Die Gefahr an der Oberfläche

Ach, was schwingt da alles mit: Diese Mischung aus Krimi und Abenteuergeschichte, aus exotischen Schauplätzen und moderner Technik! Der Auftakt wirkt ein wenig wie eine Pre-Title-Sequenz aus einem klassischen James-Bond-Film. Und wer im frankobelgischen Abenteuercomic belesen ist, bei dem werden natürlich Erinnerungen an die zahlreichen Unterwasserabenteuer von Spirou wach, an weit gereiste Helden wie Theodor Pussel, an große Klassiker wie Blake und Mortimer – im modernen Gewand allerdings; die Zeichnungen haben Anklänge an Helden ohne Skrupel oder sogar 100 Bullets und stimmen einen auf eine zynischere, etwas erwachsenere Erzählhaltung ein, in der es keine jugendlichen Helden mit weißer Pfadfinderweste gibt, sondern die etwas abgebrühtere Sorte Comicheld. Irgendwie ist das dann auch tatsächlich das, was dieses Comicalbum liefert. Es gibt aber einen Haken: Die Geschichte ist nach knapp 10 Seiten schon wieder vorbei.
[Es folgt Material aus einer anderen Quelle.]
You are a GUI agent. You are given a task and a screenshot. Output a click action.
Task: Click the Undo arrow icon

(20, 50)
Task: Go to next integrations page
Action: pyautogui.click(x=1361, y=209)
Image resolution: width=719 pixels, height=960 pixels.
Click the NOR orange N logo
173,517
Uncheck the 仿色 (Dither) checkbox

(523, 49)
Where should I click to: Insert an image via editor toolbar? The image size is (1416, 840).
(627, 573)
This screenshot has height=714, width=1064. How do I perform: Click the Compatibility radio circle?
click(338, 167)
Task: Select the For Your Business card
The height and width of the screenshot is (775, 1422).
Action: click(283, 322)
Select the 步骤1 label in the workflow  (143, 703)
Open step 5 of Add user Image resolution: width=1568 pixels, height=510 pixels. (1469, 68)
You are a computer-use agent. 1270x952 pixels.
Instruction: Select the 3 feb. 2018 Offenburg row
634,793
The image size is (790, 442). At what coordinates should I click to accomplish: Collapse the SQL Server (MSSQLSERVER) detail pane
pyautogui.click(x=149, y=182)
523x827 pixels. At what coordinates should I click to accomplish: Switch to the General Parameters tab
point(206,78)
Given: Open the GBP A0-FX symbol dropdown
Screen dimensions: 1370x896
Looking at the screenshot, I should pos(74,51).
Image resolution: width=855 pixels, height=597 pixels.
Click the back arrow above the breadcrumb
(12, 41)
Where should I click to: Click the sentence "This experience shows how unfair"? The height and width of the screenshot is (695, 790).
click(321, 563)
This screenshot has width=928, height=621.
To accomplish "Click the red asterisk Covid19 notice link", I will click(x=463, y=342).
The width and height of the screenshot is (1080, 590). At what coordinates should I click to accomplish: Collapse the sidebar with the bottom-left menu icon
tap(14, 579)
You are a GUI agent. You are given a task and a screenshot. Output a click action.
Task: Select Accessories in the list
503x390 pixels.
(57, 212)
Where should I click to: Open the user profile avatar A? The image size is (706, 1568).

Der Band Der Narwal – Der Mann der Tiefe versammelt 10 Kurzgeschichten um Robert »Bob« Narwal, einen professionellen Taucher mit Segelohren, eigenwilliger Frisur und dem Gehabe eines Humphrey Bogart oder Alain Delon. Narwal wird in allerhand Abenteuer verstrickt, die überall dort stattfinden, wo man theoretisch einen Taucher hinein- und hinunterschicken könnte. Egal, ob Schatzsuche in der Karibik ist, geheimnisvolle Mission in der Pariser Kanalisation, alte Zisterne mitten in der Wüste, Piratenüberfälle vor der Küste Somalias, wissenschaftliche Missionen in der Arktis oder Geisterspuk in einem bretonischen Leuchtturm: Der Antiheld Narwal ist überall zur Stelle, wo man im oder am Wasser in große Schwierigkeiten geraten kann. Oder geraten könnte, denn weil die Abenteuer von Narwal nach gut 10 Seiten vorbei sind, bleibt bei keiner Geschichte die Möglichkeit, sozusagen weiter in die Tiefe vorzudringen. Direkt nach einer vielversprechenden Exposition folgt die Auflösung, die der Story einen mehr oder weniger unerwarteten Twist gibt. Oft enden die Storys damit, dass Bob am Ende hereingelegt wird, dass er feststellen muss, dass Verbrecher ihn für dunkle Pläne missbraucht haben, und nicht selten gibt es am Ende auch Tote und mehr Verlierer als Gewinner. Gegen die Gefahren, die dem Menschen von seinen Mitmenschen drohen, ist selbst ein Tauchgang unter dem Packeis der Arktis harmlos.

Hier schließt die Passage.